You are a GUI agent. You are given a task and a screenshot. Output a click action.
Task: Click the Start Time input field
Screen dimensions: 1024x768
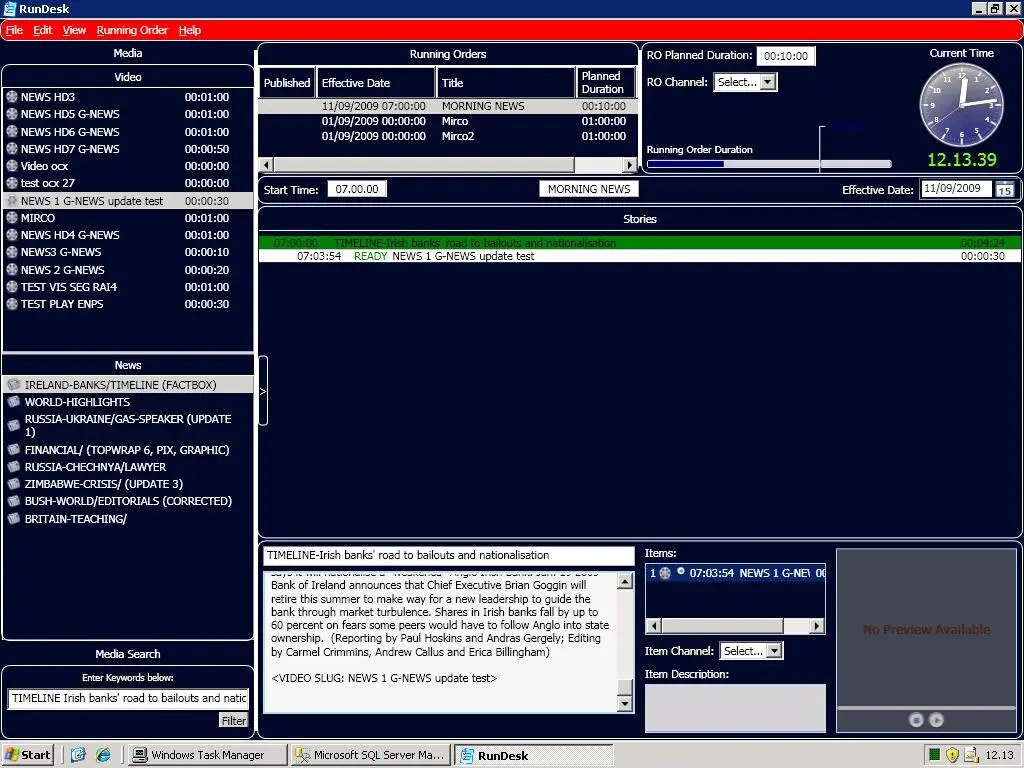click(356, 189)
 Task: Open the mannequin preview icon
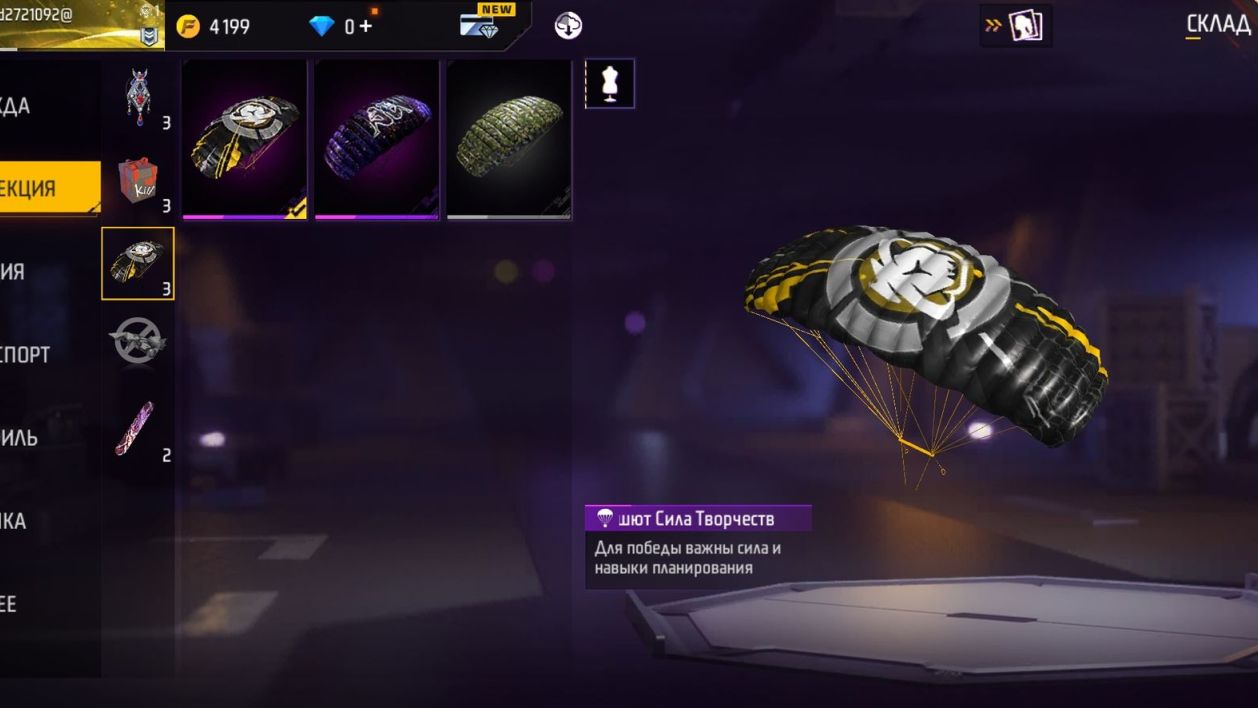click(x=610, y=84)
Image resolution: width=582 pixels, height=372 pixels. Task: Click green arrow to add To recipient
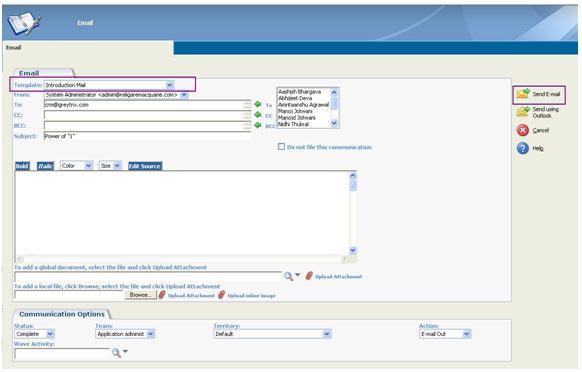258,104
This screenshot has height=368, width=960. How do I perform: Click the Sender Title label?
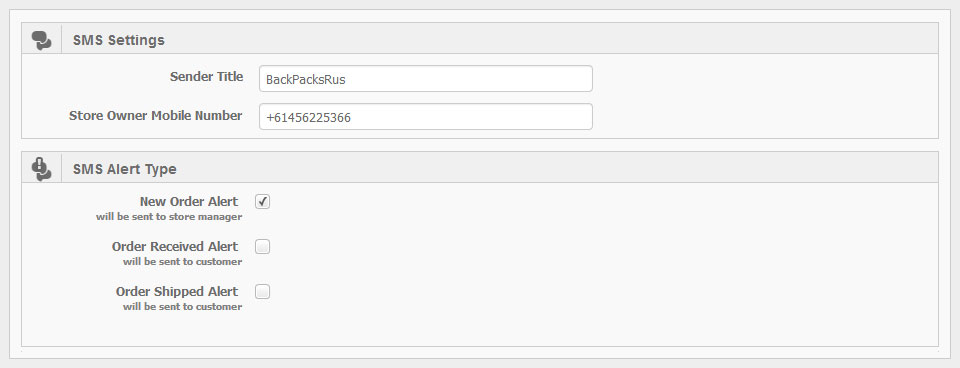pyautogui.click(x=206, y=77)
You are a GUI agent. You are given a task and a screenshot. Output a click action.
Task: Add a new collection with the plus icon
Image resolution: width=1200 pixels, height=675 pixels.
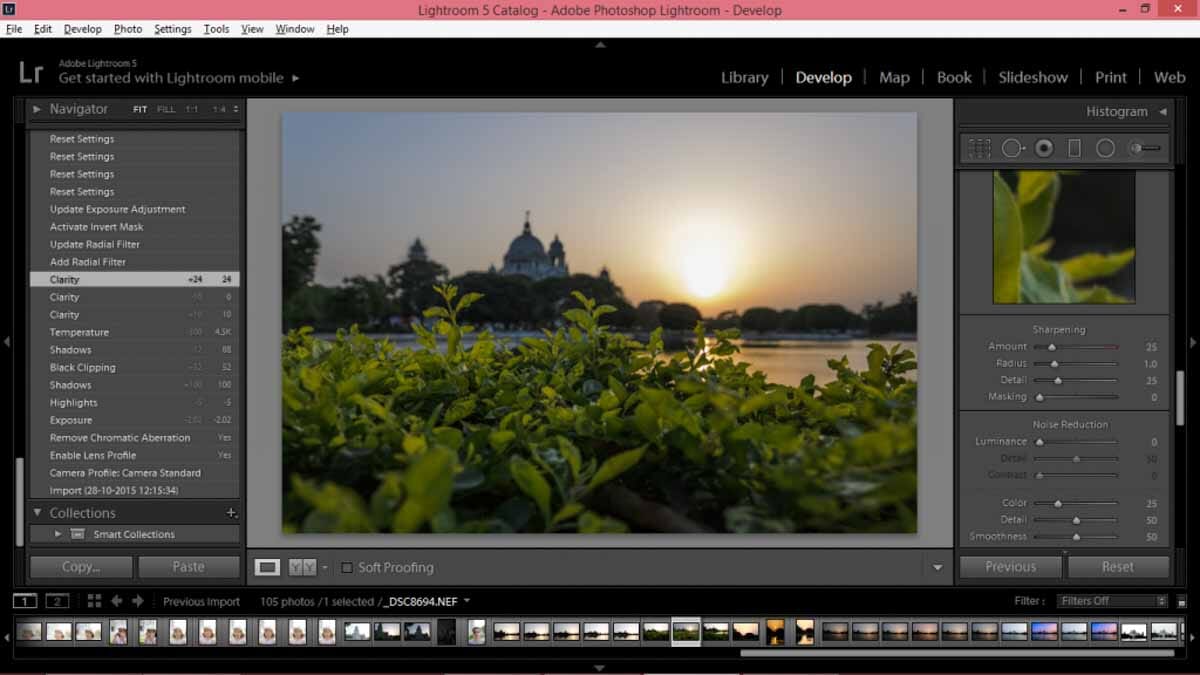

...

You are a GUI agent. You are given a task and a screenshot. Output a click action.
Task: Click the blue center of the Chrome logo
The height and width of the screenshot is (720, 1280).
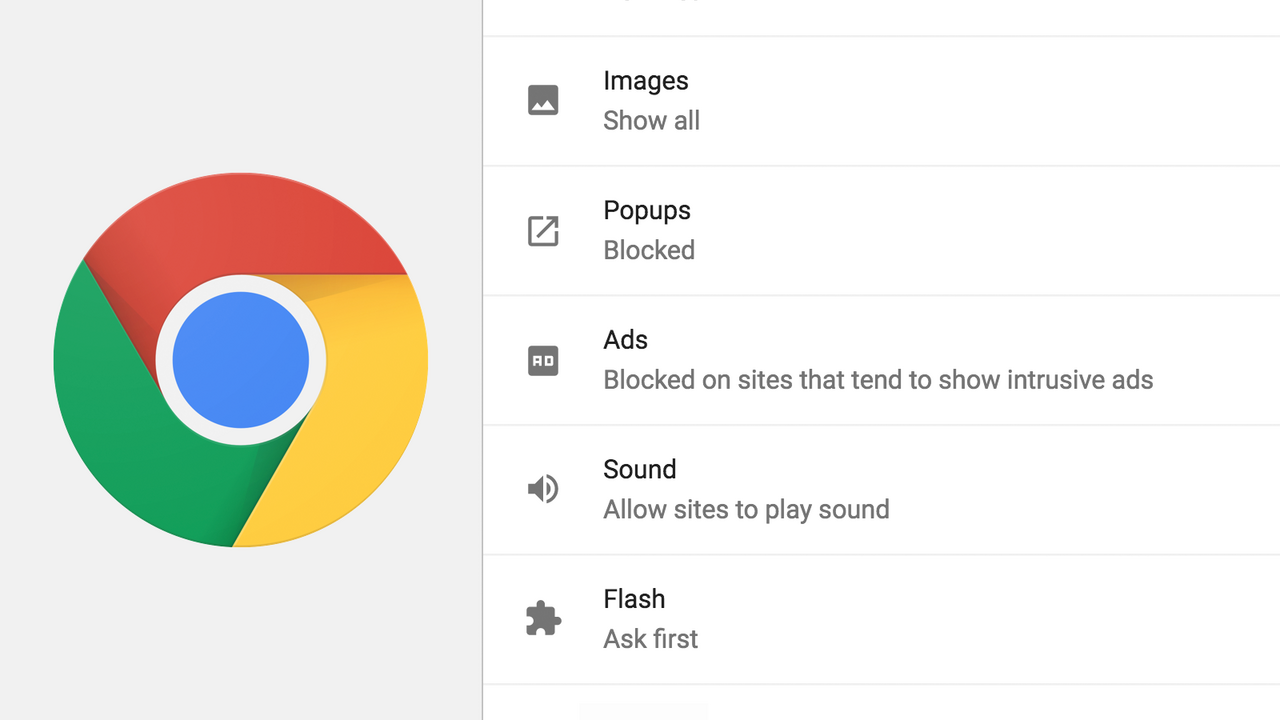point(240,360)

● Instructions to follow:
In the listing above, start at the line with "Task: Add a new collection with the plus icon", go on through the line with "Image resolution: width=1200", and copy each of those lines exactly; leave out all the rest.

● Completed exercise:
Task: Add a new collection with the plus icon
Image resolution: width=1200 pixels, height=675 pixels.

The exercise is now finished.